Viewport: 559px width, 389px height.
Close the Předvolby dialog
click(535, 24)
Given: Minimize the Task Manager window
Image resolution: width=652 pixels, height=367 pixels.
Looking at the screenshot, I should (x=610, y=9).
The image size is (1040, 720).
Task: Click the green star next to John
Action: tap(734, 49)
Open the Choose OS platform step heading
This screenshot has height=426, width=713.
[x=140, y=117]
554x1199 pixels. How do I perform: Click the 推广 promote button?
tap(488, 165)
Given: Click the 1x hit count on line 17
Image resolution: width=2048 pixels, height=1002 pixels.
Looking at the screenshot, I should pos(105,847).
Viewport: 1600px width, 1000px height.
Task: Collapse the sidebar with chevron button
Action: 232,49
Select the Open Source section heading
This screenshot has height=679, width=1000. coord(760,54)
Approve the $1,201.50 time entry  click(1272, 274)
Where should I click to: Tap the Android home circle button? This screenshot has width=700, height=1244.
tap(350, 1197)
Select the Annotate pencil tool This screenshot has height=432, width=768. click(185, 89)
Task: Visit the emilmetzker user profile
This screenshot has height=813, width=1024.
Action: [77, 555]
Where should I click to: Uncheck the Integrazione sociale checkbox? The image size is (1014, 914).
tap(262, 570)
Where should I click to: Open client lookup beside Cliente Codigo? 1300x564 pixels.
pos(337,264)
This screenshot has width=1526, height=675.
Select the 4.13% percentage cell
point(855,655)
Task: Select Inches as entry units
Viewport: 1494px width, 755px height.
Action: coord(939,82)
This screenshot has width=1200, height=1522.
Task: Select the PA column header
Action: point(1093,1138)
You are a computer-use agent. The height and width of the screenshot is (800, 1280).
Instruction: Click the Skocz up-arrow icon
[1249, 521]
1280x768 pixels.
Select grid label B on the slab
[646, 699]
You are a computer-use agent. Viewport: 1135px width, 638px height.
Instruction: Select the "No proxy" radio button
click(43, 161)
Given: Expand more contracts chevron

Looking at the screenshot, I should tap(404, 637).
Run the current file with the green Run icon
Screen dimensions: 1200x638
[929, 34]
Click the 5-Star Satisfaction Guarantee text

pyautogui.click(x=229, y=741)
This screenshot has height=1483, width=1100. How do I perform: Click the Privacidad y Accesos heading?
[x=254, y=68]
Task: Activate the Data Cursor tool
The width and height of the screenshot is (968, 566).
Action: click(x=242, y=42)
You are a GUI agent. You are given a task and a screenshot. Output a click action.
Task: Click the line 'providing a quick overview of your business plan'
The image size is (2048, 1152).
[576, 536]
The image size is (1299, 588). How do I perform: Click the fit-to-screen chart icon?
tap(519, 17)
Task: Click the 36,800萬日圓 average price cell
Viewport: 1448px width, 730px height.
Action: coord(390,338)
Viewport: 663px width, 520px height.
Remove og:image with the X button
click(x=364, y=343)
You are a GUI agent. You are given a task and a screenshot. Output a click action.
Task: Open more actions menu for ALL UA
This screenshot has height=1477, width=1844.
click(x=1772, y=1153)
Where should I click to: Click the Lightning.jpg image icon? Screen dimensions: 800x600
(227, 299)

--- TASK REQUIREMENTS ---
Copy each line of the listing that carries the word "computer".

--- SOLVED PROBLEM ---
You are a computer-use agent. The height and width of the screenshot is (800, 1280).
You are a computer-use agent. Viewport: 1135px width, 638px height.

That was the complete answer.